I am at the beginning of the lecture notebook… so many things to learn, wow :smile:

I thought it might be interesting to look at the latents of the otter image from the beginning of the lecture notebook. Here is how they emerge from the noise:

But what was surprising to me was that the latents are just a tiny image?! I mean… why should a compressed representation of an image be a tiny image?

But now I am thinking it probably has to do with how VAE blows up the image! If it uses Convolutions it sort of makes sense (maybe) that pixel intensities should be representative of what they are in the enlarged image?

Anyhow, no clue, need to learn about the VAE bit, but finding this very cool :blush:

9 Likes

This is exactly what a diffusion model does! :smiley: Except it goes from embeddings->image. Something similar to go from embeddings->text might work…

1 Like

I was considering this, but I was afraid I was overthinking it and there was an easier way. Still, seems an iteresting idea o try out.
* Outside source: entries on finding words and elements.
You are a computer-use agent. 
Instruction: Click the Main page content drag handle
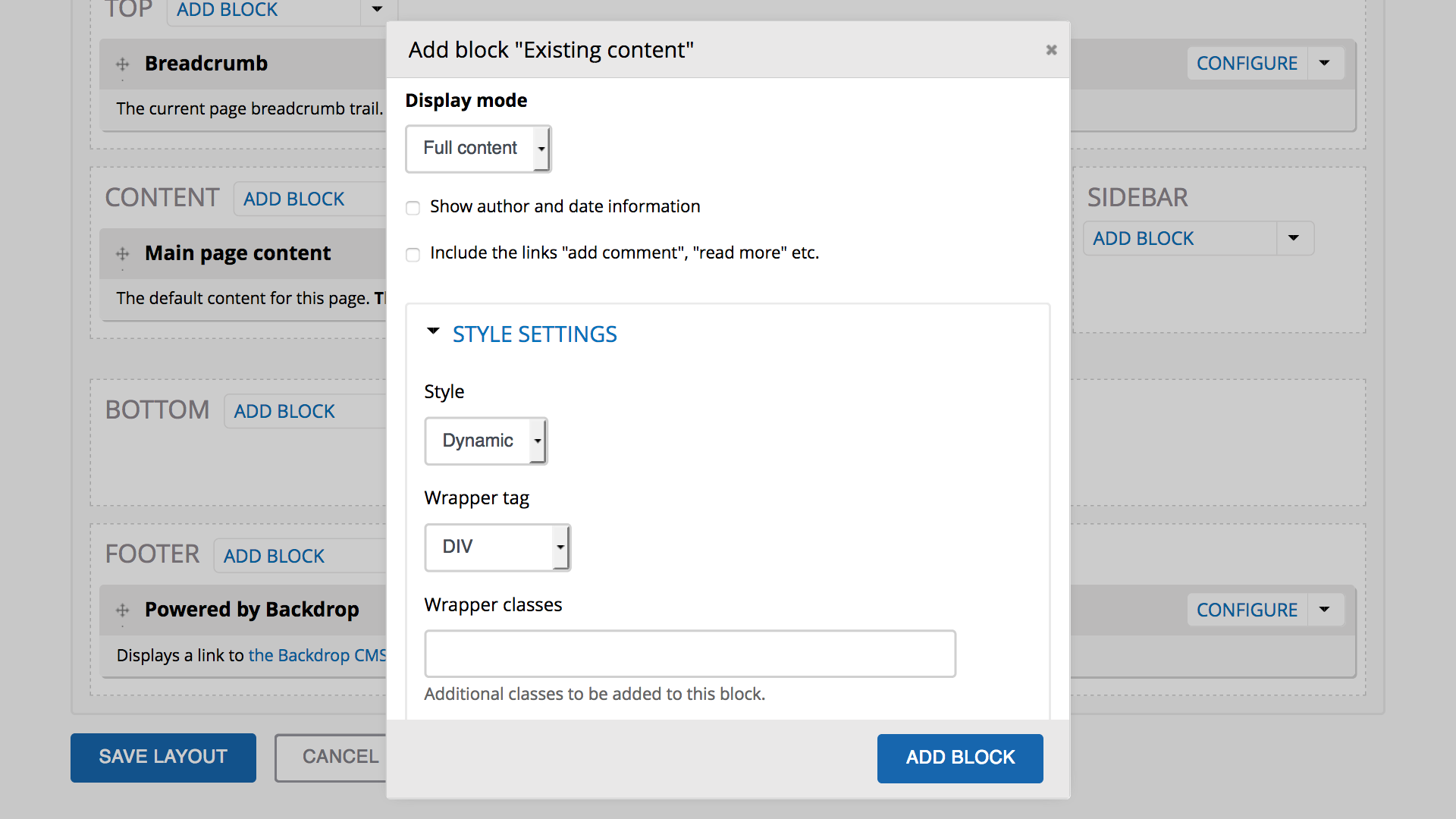(x=123, y=254)
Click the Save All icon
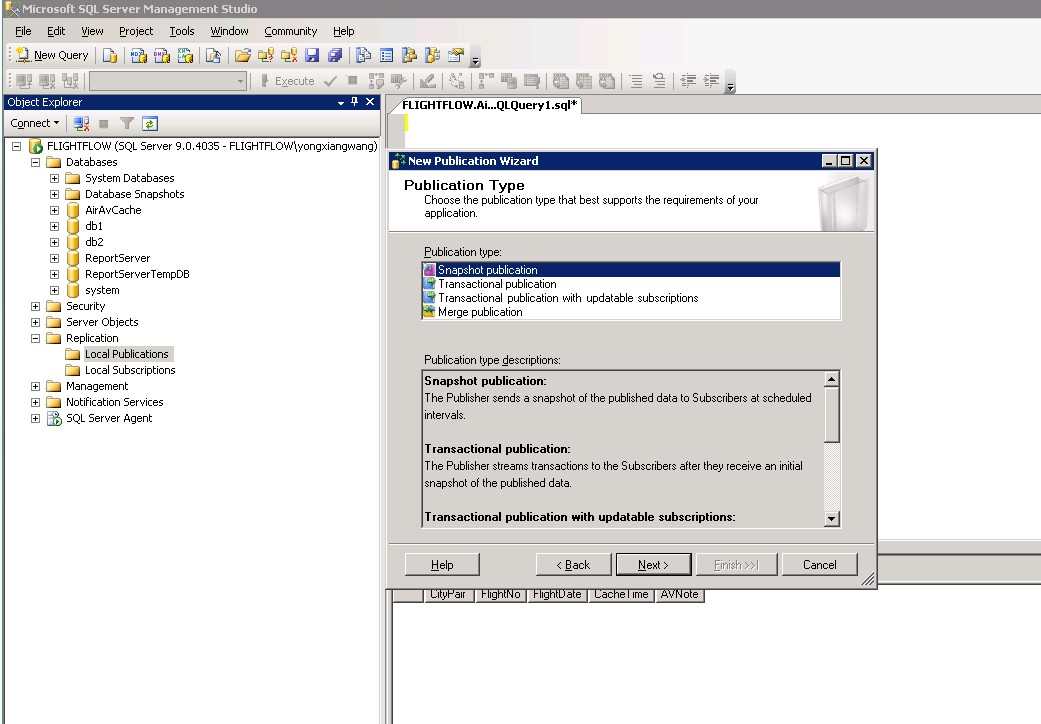This screenshot has width=1041, height=724. [335, 55]
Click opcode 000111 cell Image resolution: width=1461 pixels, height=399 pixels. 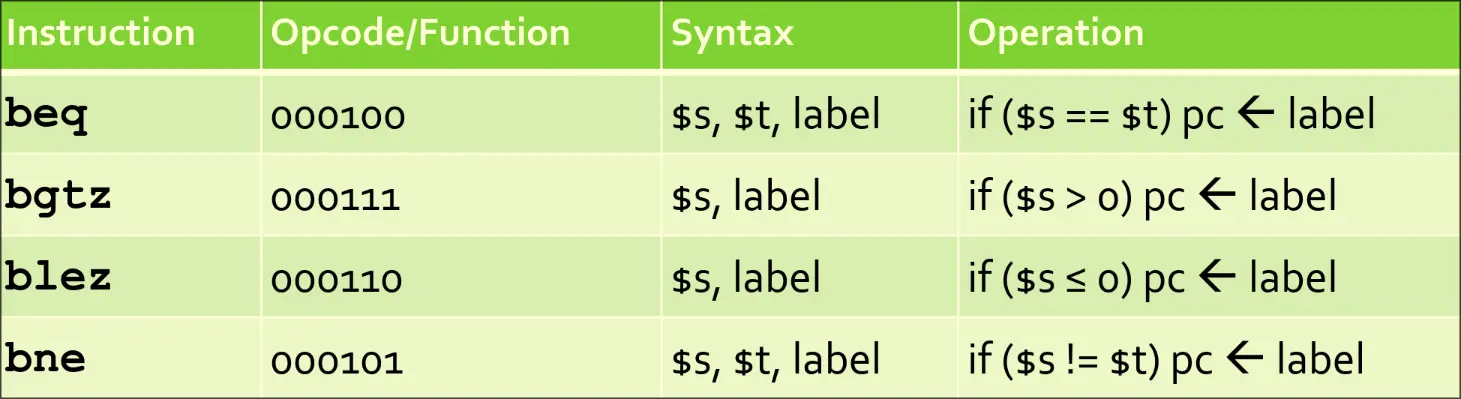(461, 194)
I have been trying to create a diffusion model that goes from image to text (captioning). As a first step, I thought of creating an image2image pipeline that conditions the unet with the CLIP image embedding, instead of the noisy version of the image as the latent_seed. See: ffc/05-SD-exploration.ipynb at main · fredguth/ffc · GitHub

It took me a while to notice that my understanding of embeddings was wrong. For me, an embedding was the resulting vector that represents the text or the image. But we are also calling the layer that generates that vector as the embedding in the notebook. The conditioning is done by using this last_hidden_layer as a step in the unet, right?

Also noticed that the text and image embeddings in the CLIP model have not the same dimensions, they need to be projected to be compared.

I am stuck with the following problem: unet is expecting an encoder_hidden_states with a 768 dimension, but the image_encoder hidden layer is (257,1024). How can I condition the unet using these image encoder hidden states?

1 Like

I am trying to run stable diffusion notebook on colab. While running the notebooks I am getting error on this line as shown below:

Can anyone help here?
Do I have to buy colab pro to fix this ?

No - read the error carefully. It tells you what you need to run to fix the problem. Let us know what you find!

I ran pip install accelerate as suggested here in one cell above this but I am still getting the same error as shown below:

I think this is resolved. I had to agree to the terms and conditions of the hugging face website “CompVis/stable-diffusion-v1-4 · Hugging Faceto fix this.

Thanks a Lot

Am a bit late to the party, catching up on the lessons now!

Has anyone ever done local diffusion? i.e. Only changing a small part of the image based on the prompt. Often a change to small part of an image can change its interpretation e.g., a small part of a persons face such as their mouth or eyes can control how their feelings are interpreted.

It would be interesting to take a few pictures of someone with a neutral expression, fine-tune using textual inversion or dreambooth, and see if you can flip the person’s expression with a prompt strongly conditioned by the original image. E.g., Can we make the same person’s face look happy without changing much else in the photo. Feels like it would be an interesting experiment to understand how much these large models are able to understand the key information in the prompt.